No fue nuestra sangre la que se derramó en la cruz, fue la sangre de Jesús, y Su voluntad es que todos los seres humanos puedan salvarse a través de la fe en Él. Él se preocupa por los que ya están salvados, pero Él no dejará de buscar a aquellos que no lo son. Él se preocupa por ellos. Su amor los cubre. Ellos también son nuestro prójimo. Son como el hombre que fue robado y dejado por muerto; ellos están perdidos y muriendo en necesidad. Habrá personas que pasen cerca de ellos y no hagan nada. Sin embargo, nosotros estamos llamados a ser los buenos samaritanos para estas personas. Estamos llamados a ser el pastor que busca sus ovejas extraviadas. No hemos sido llamados a derramar nuestra sangre. Jesús ya lo hizo. Sin embargo, estamos llamados a compartir El amor de Jesús con ellos.

Como cristianos vamos a ser “evaluados” por el amor:

Un mandamiento nuevo os doy: Que os améis unos a otros; como yo os he amado, que también os améis unos a otros. En esto conocerán todos que sois mis discípulos, si tuviereis amor los unos con los otros. – Juan 13:34-35

El amor es la única manera que otras personas nos identificarán como cristianos.

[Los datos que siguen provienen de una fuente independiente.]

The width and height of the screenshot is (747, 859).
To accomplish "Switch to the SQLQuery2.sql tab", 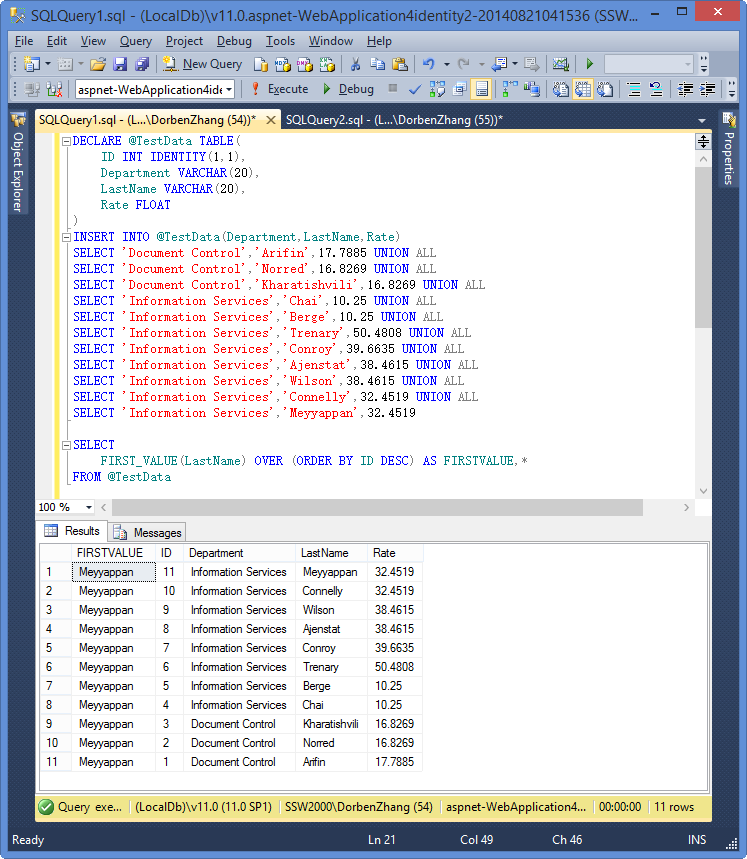I will 393,120.
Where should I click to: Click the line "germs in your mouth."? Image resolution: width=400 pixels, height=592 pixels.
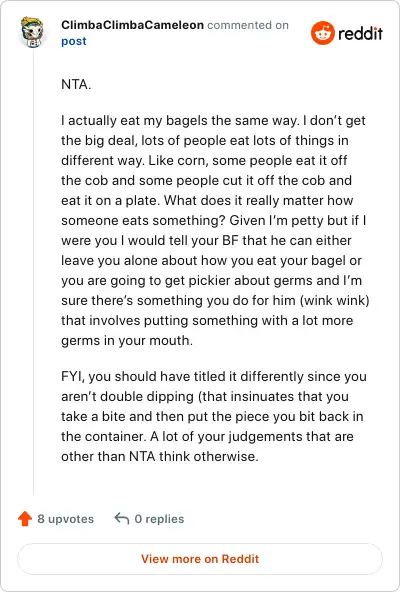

Sólo piensa en un mundo en el que todo el mundo sigue este mandamiento. Todo sería diferente. Este debe ser nuestro objetivo. Suena como una tarea difícil. Hagámoslo una vida a la vez. Al hacerlo, ayudaremos en el establecimiento del Reino de los Cielos aquí en la tierra.

En la parte siguiente de esta serie seguiremos discutiendo algunos de los principios del Reino de los Cielos.